Assume that $char(k) \neq 2,3$ Let $E/K$ be given by a minimal Weierstrass equation of the form $$E: y^2=x^3+Ax +B$$ Prove that $E$ has multiplicative reduction iff $4A^3+27B^2 \in \mathcal{M}$ and $AB \in R^*$.
By Proposition 5.1 in chapter VII Silverman's AEC book we see that $E$ has multiplicative reduction if and only if $v(\Delta)>0$ and $v(c_4)=0$, i.e., $\Delta \in \mathcal{M} \Leftrightarrow 4A^3+27B^2 \in \mathcal{M}$ and $c_4 \in R^* $.
How can I conclude that it is equivalent to $AB \in R^*$?
Well, $\Delta = -16(4A^3 + 27B^2)$ so if $4A^3 + 27B^2$ is in $\mathfrak m$ then $v(\Delta) \geq 1 > 0 $. We also know that $c_4 = -A/27$, so if $AB\in R^*$ then $A\in R^*$ hence $c_4 \in R^*$ and we are done by the proposition.

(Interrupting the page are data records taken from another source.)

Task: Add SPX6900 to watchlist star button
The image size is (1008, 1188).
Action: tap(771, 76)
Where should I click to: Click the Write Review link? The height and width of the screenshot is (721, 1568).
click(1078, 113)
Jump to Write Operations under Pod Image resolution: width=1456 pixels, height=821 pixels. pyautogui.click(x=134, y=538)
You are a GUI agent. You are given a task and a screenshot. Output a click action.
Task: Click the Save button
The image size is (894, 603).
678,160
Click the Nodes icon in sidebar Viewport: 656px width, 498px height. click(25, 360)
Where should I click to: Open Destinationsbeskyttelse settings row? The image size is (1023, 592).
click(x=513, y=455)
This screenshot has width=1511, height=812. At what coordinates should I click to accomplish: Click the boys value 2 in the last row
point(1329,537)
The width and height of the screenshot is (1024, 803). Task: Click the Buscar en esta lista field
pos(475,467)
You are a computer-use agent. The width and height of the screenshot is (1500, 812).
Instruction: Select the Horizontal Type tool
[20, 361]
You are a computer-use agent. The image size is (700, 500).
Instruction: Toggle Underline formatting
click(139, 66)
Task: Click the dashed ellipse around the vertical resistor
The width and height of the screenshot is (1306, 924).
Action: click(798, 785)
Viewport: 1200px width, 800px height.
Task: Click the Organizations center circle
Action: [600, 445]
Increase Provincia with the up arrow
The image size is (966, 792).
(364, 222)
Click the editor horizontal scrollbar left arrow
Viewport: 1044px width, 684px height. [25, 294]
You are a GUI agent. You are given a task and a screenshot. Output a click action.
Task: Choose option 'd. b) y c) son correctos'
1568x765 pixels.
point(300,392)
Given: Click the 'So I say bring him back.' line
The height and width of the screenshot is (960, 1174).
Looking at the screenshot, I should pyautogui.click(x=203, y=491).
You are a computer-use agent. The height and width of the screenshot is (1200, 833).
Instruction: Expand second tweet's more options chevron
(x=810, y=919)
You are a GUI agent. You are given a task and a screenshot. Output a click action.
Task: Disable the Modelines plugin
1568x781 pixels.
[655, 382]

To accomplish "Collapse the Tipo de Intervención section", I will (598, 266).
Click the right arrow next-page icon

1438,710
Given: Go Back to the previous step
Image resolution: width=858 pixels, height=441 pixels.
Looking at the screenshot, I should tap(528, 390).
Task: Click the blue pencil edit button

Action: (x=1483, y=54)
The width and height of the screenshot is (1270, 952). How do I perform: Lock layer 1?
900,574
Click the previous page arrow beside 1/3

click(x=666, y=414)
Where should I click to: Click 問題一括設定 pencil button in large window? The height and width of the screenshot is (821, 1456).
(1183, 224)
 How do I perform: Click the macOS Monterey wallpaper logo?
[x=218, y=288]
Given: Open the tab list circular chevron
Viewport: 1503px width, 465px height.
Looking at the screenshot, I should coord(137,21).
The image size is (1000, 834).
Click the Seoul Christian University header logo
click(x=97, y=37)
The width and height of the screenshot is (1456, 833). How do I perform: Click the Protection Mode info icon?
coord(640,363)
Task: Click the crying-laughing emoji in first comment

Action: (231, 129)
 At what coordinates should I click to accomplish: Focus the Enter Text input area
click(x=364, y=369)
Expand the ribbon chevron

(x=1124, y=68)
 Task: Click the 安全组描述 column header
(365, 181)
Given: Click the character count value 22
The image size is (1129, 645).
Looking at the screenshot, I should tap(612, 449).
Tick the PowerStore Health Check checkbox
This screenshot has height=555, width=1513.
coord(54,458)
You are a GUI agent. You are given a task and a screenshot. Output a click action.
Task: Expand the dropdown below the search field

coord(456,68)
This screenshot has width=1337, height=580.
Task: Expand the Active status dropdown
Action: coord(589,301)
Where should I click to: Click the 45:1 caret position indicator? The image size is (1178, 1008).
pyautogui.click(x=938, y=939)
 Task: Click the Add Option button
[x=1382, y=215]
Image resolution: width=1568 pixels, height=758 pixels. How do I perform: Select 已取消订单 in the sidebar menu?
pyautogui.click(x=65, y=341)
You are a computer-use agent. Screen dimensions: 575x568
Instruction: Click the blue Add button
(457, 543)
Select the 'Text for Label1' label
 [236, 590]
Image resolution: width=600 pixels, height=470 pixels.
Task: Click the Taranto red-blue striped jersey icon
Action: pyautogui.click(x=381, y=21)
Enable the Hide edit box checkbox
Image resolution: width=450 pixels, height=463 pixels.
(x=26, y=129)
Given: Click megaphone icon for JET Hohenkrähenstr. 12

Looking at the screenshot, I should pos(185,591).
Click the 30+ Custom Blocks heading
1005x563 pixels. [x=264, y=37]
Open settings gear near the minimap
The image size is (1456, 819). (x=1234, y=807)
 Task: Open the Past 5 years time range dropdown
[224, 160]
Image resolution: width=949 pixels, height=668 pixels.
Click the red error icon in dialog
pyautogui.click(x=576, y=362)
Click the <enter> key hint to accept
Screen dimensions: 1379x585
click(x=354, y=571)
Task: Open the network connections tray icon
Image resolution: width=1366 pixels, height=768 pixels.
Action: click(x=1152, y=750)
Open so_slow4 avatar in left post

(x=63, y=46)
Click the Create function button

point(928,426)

For the converse, we obviously have $\Delta \in \mathfrak m$ and $A \in R^*$ (examine the work above). But then we know $$-16*27B^2 = \Delta + 16*4A^3$$ and so the LHS has valuation 0 (because the RHS does), hence $B$ has valuation 0 because $v(\Delta) > 0$ and $v(16*4A^3) = 0$.